# [Your task]
Determine how many lines in the entries below contain the word "button". The reply is that number alone.

□ □ □ □ □

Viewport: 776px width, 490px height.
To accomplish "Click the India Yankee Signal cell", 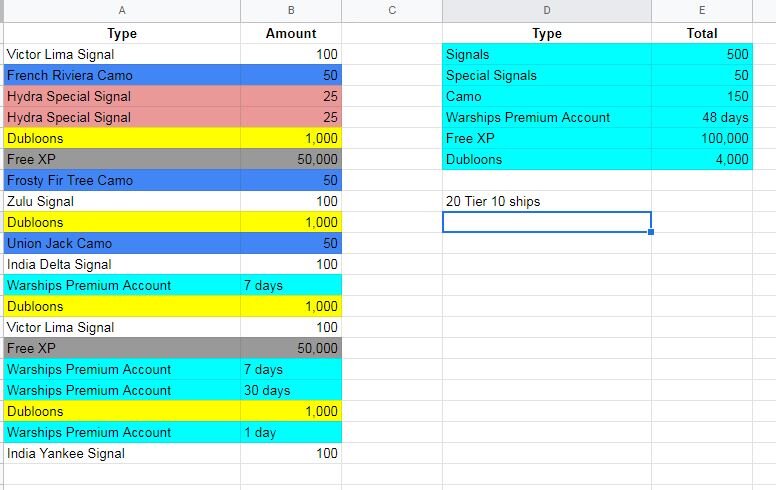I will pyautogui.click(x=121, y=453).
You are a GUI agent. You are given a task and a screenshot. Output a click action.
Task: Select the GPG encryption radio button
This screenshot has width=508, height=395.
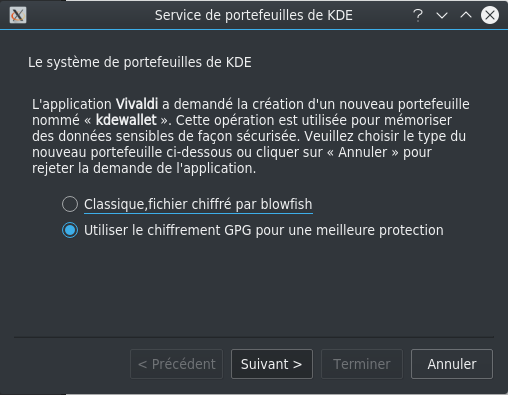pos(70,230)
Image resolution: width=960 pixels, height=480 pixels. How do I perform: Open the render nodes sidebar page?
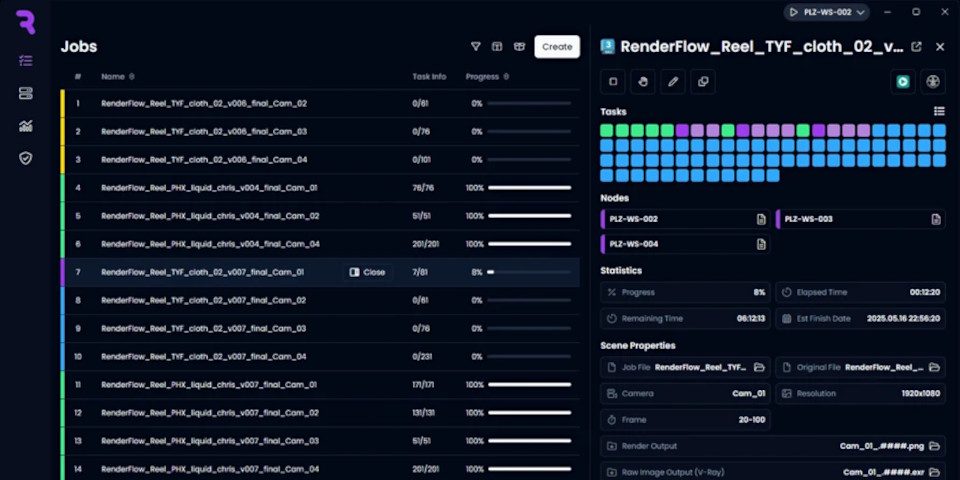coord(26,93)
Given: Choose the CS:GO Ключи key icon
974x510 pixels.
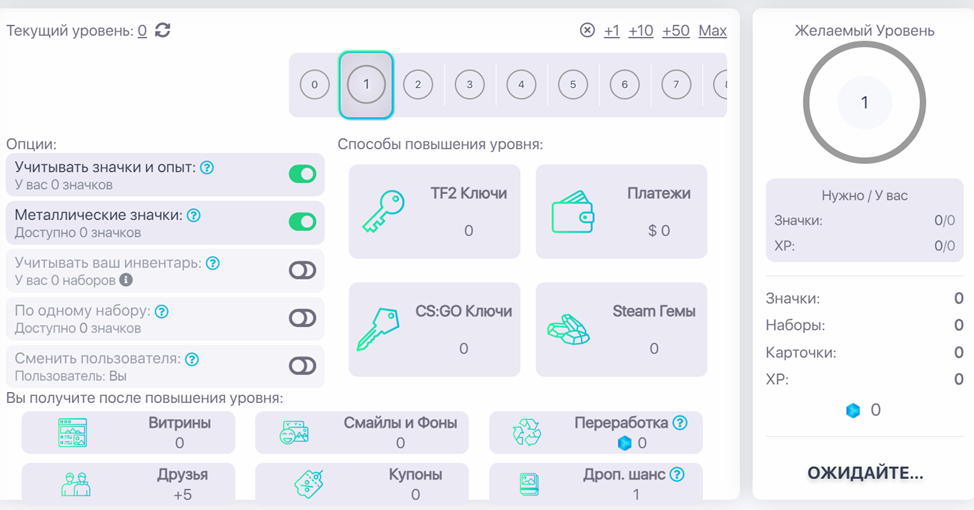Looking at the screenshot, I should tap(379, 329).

□ □ □ □ □

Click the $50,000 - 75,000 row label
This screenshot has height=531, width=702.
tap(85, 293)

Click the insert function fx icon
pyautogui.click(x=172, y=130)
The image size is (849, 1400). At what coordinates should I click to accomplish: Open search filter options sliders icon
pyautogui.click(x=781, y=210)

□ □ □ □ □

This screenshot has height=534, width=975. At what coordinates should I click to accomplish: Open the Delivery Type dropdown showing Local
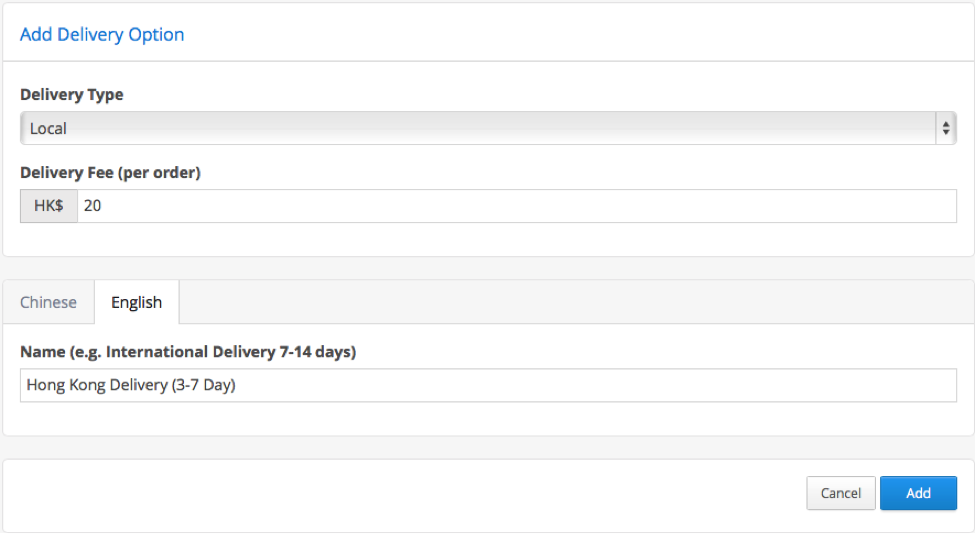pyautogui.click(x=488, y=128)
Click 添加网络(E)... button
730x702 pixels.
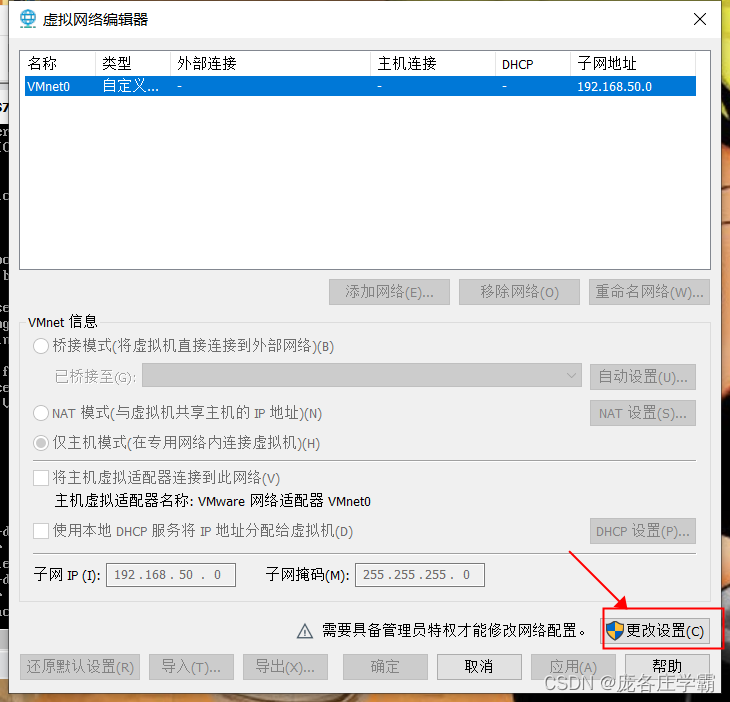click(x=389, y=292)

□ □ □ □ □

# [Answer to this exercise]
2